(no subject)
Jan. 30th, 2011 10:16 pm![[personal profile]](https://www.dreamwidth.org/img/silk/identity/user.png)
I'm two days late, I know. But I was busy being unenthusiastic about figure skating, and besides, this is the last question and somehow I keep thinking I have to post some kind of profound Why I Love Torchwood (capital letters and all) manifesto—which of course I don't, but that's the thing my brain does all the time. Putting pressure on me for no reason at all.
Actually, a lot of what I wrote in my first ever 'torchwood'-tagged entry (Feb. 2007, skip=100, and that's without this meme, because I tagged only the first post) is still true. Strikingly effective images, a pterodactyl, humour, big drama, plenty of utter heartbreak moments, hard moral decisions, and interestingly flawed, very human characters that I fell in love with immediately. There really isn't much to add to that, except, with CoE, 'epic scale tragedy'. Most importantly, it worked for me emotionally from the start. Why do these things happen? What does make one show click with you, while another, perhaps objectively better one, doesn't?
I like my shows to have a serious, borderline philosophic element, life and death, meaning of life, good and evil and the shades of grey in between, and for me Torchwood, especially with Jack and his immortality, always had this, although this is an approach that sometimes put me in a bit of an odd position in a fandom where at least half the fans didn't even take canon seriously. There are the obvious ways in which TW is indebted to Angel and Buffy, but I think on a less obvious level TW's premise has always been Buffy's, 'The hardest thing in this world is to live in it', from the end of S5.
TW has kept me thinking and writing for almost four years now, and it's the first and only show where I consider myself part of fandom, even if it's still mostly in a hovering-on-the-edges sort of way. So, not a polished manifesto, but in the end I think there's little I can say here that I haven't said better and more convincingly the meta posts I've written over all that time...

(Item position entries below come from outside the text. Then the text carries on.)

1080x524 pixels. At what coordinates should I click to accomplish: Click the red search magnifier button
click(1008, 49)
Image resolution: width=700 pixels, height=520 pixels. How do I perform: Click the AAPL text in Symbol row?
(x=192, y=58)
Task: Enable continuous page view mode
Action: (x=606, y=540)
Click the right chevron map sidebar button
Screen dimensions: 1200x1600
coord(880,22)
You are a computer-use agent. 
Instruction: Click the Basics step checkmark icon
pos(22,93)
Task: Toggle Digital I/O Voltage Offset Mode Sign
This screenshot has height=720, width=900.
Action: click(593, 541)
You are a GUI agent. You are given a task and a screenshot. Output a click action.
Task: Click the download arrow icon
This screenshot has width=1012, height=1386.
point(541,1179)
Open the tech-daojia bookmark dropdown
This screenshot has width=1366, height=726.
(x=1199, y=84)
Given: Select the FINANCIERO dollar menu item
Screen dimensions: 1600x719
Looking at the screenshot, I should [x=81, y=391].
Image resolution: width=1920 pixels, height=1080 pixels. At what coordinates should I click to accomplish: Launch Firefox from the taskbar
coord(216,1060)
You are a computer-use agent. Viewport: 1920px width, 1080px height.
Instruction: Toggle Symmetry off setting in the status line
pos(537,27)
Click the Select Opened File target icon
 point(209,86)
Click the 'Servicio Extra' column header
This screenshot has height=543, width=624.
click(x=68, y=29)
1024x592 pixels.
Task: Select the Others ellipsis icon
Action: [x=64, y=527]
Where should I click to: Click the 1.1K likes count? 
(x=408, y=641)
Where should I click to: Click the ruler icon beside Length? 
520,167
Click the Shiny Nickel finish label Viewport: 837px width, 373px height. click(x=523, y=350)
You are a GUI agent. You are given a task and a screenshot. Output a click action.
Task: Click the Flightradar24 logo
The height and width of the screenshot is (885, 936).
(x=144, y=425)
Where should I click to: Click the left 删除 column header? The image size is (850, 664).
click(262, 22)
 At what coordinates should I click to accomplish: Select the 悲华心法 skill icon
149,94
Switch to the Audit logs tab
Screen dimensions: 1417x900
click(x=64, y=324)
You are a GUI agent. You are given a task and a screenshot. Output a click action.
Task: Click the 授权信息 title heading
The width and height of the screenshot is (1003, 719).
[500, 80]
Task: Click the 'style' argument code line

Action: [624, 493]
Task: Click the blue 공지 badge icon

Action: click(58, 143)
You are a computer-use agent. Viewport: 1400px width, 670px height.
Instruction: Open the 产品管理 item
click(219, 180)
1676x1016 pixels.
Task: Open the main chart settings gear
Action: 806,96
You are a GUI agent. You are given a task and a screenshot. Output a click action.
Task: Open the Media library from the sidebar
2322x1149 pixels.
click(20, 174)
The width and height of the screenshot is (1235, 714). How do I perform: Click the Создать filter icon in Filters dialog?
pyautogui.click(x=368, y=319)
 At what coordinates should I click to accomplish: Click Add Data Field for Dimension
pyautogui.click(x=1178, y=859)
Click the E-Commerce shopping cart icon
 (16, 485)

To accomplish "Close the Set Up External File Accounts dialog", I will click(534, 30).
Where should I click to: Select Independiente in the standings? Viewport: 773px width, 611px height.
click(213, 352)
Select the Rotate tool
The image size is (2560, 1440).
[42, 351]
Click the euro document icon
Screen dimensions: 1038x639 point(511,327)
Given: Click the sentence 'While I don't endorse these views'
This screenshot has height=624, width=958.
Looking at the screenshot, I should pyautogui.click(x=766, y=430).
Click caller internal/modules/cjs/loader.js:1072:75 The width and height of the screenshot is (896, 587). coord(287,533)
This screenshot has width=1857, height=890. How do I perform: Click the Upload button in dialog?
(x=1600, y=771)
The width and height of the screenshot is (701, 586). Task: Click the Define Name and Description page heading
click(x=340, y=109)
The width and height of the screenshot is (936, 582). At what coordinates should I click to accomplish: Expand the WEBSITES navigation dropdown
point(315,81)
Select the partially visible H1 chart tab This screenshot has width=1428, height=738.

Day 01: Favourite Torchwood Member
Day 02: Least Favourite Torchwood Member
Day 03: Favourite Series
Day 04: Favourite Episode
Day 05: Least Favourite Episode
Day 06: Something You Liked That Most People Didn't
Day 07: Favourite Alien/Villain
Day 08: Favourite Minor Character
Day 09: A Scene That Made You Cry
Day 10: A Scene That Made You Smile
Day 11: A Scene That Made You Angry
Day 12: Favourite Quote
Day 13: Favourite Promo Picture
Day 14: Favourite Couple
Day 15: Favourite Couple Scene
Day 16: Favourite Piece of Music
Day 17: Something You’d Like To Re-write
Day 18: Character You Relate To The Most
Day 19: Favourite Outfit
Day 20: Favourite Gwen Moment
Day 21: Favourite Ianto Moment
Day 22: Favourite Jack Moment
Day 23: Favourite Owen Moment
Day 24: Favourite Toshiko Moment
Day 25: Shag/Cliff/Marry?
Day 26: A Torchwood Geek Moment You’ve Had
Day 27: Favourite Location Or Set
Day 28: Where You Think The Series Should Continue To
Day 29: Best Torchwood on Doctor Who Moment
Day 30: Why You Love Torchwood
no subject
Date: 2011-01-31 02:02 am (UTC)It often seems to me that it's not people who choose stories, it's stories that choose people. Some stories catch you and won't let go.
(I wrote about this in a post The stories that catch you.)
I like my shows to have a serious, borderline philosophic element, life and death, meaning of life, good and evil and the shades of grey in between
Me too.
TW's premise has always been Buffy's, 'The hardest thing in this world is to live in it', from the end of S5.
Yes.
no subject
Date: 2011-01-31 11:57 pm (UTC)I loved that thought immediately when you first posted it, because it describes my own experience so perfectly.